The moral of the story is that there's a reason 2(n-1) and 2n/3-2 are both O(n): When you've got two different complexity classes, like O(n) and O(n**2), that will always make a difference for large n; when you've got two algorithms in the same class, the constants in the implementation (the cost of each step) can easily outweigh the constants in the step count.

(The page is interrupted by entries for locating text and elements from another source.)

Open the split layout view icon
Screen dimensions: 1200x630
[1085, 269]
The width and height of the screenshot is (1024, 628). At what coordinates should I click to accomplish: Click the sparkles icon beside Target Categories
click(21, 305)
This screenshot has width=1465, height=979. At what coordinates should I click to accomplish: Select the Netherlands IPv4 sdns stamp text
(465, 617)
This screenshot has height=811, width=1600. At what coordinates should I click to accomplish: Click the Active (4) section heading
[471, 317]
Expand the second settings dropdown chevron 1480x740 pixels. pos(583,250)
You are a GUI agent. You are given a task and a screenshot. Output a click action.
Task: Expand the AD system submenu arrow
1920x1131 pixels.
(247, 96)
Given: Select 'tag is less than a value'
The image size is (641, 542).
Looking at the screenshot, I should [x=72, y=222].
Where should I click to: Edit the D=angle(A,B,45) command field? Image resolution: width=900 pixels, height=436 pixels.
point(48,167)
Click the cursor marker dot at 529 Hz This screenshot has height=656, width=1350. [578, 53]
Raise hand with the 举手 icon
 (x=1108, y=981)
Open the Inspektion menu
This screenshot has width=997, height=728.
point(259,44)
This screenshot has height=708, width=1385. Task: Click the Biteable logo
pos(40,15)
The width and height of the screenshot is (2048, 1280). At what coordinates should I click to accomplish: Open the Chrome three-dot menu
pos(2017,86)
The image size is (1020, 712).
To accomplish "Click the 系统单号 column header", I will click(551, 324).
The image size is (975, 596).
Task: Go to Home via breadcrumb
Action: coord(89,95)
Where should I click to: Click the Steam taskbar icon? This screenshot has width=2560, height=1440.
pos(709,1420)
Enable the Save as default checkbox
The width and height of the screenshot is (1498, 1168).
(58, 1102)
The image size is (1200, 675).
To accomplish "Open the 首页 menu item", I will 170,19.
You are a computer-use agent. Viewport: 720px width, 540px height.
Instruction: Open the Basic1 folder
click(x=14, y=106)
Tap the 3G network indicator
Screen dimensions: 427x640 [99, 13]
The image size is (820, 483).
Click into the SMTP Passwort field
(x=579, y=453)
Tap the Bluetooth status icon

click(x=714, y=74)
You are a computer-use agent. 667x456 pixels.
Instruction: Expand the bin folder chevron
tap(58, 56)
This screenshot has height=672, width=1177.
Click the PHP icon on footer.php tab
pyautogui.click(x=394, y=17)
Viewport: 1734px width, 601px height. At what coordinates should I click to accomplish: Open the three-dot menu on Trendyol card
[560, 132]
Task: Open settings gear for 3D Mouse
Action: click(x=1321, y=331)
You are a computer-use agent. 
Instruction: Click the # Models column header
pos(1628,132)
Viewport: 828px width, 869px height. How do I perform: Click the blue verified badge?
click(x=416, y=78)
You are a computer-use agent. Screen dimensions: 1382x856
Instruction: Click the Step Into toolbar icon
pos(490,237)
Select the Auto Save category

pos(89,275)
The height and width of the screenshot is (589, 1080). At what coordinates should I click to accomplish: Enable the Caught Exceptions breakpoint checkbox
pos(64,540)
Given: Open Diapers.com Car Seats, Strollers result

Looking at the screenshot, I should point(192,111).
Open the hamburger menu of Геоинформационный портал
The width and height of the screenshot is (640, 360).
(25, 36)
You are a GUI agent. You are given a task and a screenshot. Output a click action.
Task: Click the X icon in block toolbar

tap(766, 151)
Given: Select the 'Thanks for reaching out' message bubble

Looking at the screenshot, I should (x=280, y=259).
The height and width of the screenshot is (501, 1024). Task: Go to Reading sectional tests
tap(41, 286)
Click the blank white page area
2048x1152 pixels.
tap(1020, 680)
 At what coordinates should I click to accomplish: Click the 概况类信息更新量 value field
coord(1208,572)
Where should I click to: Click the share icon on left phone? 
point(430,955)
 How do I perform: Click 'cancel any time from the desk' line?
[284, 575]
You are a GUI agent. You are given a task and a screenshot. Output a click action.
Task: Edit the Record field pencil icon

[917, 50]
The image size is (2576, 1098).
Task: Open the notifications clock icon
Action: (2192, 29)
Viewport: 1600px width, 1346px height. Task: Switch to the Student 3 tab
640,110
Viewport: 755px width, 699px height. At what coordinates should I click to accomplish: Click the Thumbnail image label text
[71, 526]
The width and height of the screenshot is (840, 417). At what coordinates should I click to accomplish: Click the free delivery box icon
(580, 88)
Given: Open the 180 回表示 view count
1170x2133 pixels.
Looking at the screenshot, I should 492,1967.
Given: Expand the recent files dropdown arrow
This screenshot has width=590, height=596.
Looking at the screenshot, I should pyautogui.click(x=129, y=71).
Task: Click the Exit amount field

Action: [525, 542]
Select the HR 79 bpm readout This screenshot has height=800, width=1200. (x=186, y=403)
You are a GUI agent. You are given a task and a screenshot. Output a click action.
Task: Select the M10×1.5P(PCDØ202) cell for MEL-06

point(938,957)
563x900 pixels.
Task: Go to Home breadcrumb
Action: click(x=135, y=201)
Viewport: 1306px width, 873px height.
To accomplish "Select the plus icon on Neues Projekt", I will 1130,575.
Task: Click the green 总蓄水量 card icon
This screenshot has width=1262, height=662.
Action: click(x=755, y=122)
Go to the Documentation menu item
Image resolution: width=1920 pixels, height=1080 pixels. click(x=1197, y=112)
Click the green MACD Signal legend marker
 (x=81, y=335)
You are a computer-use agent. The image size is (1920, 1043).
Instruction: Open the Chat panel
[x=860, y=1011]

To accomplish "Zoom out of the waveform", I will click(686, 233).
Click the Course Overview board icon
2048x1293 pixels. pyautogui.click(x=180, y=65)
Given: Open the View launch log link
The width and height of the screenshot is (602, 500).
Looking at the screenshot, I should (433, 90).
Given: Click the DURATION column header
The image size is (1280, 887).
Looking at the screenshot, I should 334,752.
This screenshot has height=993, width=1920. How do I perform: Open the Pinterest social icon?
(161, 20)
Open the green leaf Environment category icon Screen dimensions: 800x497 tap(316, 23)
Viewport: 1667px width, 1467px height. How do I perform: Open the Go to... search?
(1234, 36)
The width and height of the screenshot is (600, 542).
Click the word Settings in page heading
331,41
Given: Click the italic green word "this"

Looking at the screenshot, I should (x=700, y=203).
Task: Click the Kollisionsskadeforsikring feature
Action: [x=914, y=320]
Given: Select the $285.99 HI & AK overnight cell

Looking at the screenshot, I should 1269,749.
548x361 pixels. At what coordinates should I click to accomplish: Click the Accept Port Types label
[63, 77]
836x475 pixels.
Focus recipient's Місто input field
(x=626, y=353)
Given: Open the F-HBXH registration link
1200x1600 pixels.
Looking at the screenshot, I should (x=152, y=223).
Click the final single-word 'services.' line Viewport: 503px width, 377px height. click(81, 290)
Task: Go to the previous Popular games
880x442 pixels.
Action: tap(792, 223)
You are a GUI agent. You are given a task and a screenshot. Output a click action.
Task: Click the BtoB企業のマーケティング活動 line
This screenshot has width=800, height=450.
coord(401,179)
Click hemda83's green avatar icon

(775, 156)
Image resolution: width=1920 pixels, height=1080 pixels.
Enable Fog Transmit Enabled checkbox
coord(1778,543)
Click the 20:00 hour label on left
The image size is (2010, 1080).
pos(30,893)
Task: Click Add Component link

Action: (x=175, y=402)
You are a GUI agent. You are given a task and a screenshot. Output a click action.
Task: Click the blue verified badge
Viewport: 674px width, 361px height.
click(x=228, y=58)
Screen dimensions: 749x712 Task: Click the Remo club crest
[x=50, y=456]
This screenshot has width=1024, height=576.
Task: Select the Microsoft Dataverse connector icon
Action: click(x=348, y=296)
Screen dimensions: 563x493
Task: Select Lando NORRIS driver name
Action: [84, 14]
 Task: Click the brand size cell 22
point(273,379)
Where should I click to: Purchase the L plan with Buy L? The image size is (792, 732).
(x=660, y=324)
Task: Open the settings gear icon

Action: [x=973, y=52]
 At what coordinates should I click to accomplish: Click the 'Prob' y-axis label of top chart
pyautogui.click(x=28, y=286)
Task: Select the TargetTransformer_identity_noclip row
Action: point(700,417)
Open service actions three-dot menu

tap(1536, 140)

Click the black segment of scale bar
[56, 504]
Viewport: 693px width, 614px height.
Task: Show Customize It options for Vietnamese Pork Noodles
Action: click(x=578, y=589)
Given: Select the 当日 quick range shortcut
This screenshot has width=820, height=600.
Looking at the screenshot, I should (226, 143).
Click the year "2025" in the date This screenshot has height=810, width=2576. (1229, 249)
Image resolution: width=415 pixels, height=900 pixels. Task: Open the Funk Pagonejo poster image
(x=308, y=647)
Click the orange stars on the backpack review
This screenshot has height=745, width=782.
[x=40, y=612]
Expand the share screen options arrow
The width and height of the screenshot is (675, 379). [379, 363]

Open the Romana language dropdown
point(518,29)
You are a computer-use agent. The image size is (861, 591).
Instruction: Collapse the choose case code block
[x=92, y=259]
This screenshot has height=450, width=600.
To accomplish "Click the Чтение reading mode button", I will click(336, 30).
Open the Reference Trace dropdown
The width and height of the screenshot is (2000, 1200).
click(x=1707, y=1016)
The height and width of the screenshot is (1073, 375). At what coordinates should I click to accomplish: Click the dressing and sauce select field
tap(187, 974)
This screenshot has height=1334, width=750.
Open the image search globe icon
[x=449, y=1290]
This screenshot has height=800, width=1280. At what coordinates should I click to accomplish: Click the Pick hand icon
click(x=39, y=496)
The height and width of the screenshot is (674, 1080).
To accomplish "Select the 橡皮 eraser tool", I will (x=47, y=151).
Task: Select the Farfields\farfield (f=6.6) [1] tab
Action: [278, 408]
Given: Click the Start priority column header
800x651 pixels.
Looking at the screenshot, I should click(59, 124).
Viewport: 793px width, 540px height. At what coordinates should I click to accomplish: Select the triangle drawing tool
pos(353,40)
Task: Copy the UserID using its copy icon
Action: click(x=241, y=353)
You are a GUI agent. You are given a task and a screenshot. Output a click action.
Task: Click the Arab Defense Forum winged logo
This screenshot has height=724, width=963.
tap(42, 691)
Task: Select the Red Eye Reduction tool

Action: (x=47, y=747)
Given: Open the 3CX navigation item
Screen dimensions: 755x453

Meanwhile, how can we verify the 2n/3-2 analysis? Simple, just add a global counter that you increment once for each call to maxmin4. Here are the expected and actual results:

     100:         65        127
    1000:        665       1023
   10000:       6665      11807
  100000:      66665     131071
 1000000:     666665    1048575
10000000:    6666665   11611391

But this just means you're doing about 2/3rds as many steps instead of about 1/3rd, so the constant cost of each steps is 7.5x rather than 15x. In the end, that doesn't really affect the analysis.

Question 3

Although the divide and conquer approach guarantees the minimum number of compares, the actual complexity of the program depends on the total number of operations performed in the program.

In your case, you do around 4 or 5 operations for about n/2 function calls ( leaf nodes of the binary tree of the function calls), and around 16 operations for the internal nodes ( counting all the assignments, arithmetic operations, comparisons,and tuple constructions). That sums up to around 10n total operations.

In the first program, the total number of operations are essentially 2.x*n (where x depends on the number of assignments performed) .

This, together with the relative simplicity of operations in program 1 over program 2 results in the factor of 5 observed in the two programs.

Also, the number of compares by the divide and conquer algorithm should be 3n/2, and not 2n/3.